> [Job 1]
Quote every sentence in the Easter passage that ends with an exclamation point.

> [Passage shown]

--

In the gospel of John, “darkness” implies a lack of faith. “Darkness” tells us that at that moment Mary had no faith, no hope. She was numb to the depths of her soul.   
And then she finds the tomb is empty!

She’s startled, bewildered. She doesn’t know what to do. And so, she runs. She runs to get Simon Peter and the other disciple Jesus loved. And together they run – right into that same empty tomb.

Now the Easter story begins to unfold in an entirely new direction.

Darkness gives way to the bright light of victory. Little by little Jesus’ earliest followers begin to realize that what has truly happened is something new in all human history:
God has raised Jesus from the dead! He is alive! He is risen! 

And the wondrous ending to the Easter story is what all four gospels and St. Paul tell us repeatedly:

Jesus is not only alive, but he is still here, still present, still among us. Only now he is with us in a whole new way.

--

> [Job 2]
In the listing, copy the lines exactly, from the line with "The width and height of the screenshot is (605, 379)." to the line with "coord(475,344)", including both of those lines.

--

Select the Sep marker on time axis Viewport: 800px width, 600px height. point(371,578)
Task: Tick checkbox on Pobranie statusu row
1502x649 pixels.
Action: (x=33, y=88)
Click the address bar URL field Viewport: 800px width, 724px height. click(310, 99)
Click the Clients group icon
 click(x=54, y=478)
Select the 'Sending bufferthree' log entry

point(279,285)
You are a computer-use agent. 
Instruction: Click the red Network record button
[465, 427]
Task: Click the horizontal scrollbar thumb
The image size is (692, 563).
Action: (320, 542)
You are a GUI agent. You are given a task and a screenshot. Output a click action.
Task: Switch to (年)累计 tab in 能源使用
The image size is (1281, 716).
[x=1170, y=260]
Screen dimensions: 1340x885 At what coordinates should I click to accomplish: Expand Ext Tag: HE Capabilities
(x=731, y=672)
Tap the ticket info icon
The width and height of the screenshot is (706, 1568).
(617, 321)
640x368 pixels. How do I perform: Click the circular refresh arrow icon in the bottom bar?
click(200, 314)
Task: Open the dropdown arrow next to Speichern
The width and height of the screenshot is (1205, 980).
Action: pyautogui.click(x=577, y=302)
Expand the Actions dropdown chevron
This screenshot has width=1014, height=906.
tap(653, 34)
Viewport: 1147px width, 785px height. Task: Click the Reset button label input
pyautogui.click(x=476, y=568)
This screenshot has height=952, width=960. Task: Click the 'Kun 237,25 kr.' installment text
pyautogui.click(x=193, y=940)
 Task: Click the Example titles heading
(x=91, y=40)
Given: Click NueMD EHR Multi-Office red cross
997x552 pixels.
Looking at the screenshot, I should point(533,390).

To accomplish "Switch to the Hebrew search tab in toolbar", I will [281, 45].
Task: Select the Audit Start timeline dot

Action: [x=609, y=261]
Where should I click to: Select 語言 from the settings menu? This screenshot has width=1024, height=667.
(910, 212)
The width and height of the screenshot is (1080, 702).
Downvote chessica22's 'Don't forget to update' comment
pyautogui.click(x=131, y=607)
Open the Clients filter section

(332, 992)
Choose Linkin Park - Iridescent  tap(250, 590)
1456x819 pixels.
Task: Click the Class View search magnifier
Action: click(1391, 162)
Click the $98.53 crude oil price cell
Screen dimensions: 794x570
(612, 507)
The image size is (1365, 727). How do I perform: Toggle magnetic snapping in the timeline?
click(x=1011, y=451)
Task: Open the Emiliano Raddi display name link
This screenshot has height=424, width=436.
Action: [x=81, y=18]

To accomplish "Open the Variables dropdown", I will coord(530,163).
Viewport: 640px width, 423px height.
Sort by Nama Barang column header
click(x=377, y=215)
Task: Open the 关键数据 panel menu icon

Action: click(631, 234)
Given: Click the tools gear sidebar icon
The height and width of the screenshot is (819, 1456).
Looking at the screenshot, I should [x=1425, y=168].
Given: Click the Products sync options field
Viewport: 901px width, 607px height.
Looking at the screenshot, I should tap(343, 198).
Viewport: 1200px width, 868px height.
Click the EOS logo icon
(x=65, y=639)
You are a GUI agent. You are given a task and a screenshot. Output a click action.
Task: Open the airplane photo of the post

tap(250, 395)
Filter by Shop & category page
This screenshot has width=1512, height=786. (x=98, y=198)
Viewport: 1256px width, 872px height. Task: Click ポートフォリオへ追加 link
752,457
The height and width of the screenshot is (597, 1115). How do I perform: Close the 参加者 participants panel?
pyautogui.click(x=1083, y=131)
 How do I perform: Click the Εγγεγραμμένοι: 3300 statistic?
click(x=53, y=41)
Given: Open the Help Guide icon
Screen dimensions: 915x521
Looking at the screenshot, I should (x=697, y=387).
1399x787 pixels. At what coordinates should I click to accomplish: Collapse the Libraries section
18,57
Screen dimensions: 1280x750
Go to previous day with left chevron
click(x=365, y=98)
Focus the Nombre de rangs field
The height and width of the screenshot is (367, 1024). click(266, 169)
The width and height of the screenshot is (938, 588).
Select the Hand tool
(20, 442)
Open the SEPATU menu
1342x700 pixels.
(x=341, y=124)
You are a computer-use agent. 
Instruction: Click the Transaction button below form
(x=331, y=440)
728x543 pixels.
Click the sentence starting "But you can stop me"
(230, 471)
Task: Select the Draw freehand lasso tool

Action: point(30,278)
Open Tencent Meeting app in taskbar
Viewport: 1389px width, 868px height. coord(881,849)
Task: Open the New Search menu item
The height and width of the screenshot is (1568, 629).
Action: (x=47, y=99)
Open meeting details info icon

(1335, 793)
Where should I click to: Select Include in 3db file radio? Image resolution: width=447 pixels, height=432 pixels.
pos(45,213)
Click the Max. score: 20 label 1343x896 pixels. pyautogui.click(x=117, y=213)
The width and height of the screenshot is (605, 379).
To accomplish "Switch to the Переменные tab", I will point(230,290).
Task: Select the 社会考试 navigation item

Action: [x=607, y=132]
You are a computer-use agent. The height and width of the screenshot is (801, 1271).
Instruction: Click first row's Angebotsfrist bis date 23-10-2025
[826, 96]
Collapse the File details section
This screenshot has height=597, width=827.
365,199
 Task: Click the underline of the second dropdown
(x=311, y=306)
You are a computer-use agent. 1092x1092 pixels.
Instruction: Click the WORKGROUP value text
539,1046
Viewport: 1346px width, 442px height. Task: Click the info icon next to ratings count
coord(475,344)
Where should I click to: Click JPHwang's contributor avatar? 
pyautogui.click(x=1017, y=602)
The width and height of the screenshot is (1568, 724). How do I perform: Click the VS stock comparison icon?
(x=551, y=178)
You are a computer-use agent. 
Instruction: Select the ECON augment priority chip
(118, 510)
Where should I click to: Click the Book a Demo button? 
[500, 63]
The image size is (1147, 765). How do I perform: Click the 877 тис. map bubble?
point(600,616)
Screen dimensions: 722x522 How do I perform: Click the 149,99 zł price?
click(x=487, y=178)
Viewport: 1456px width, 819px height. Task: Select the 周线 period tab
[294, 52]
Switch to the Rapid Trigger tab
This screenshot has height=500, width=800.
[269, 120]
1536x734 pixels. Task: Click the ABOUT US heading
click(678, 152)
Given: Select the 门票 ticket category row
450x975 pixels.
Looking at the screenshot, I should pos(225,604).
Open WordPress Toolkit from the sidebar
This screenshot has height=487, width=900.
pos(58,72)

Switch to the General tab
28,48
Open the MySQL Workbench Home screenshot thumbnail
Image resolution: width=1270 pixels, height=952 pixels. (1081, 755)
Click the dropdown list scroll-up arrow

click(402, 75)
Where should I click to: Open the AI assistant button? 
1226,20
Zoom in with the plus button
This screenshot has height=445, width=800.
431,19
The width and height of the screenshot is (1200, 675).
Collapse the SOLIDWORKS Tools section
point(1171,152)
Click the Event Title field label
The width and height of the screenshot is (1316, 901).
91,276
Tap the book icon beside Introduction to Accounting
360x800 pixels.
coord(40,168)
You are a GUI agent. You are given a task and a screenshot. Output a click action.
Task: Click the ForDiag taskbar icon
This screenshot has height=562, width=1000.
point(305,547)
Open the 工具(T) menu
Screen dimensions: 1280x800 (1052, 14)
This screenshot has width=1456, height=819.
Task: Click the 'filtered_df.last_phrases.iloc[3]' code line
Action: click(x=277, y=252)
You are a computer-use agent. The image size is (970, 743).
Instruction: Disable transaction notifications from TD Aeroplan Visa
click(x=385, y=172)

--

> [Finished answer 1]
And then she finds the tomb is empty!
God has raised Jesus from the dead!
He is alive!
He is risen!

> [Finished answer 2]
The width and height of the screenshot is (605, 379).
To accomplish "Switch to the Переменные tab", I will point(230,290).
Task: Select the 社会考试 navigation item

Action: [x=607, y=132]
You are a computer-use agent. The height and width of the screenshot is (801, 1271).
Instruction: Click first row's Angebotsfrist bis date 23-10-2025
[826, 96]
Collapse the File details section
This screenshot has height=597, width=827.
365,199
 Task: Click the underline of the second dropdown
(x=311, y=306)
You are a computer-use agent. 1092x1092 pixels.
Instruction: Click the WORKGROUP value text
539,1046
Viewport: 1346px width, 442px height. Task: Click the info icon next to ratings count
coord(475,344)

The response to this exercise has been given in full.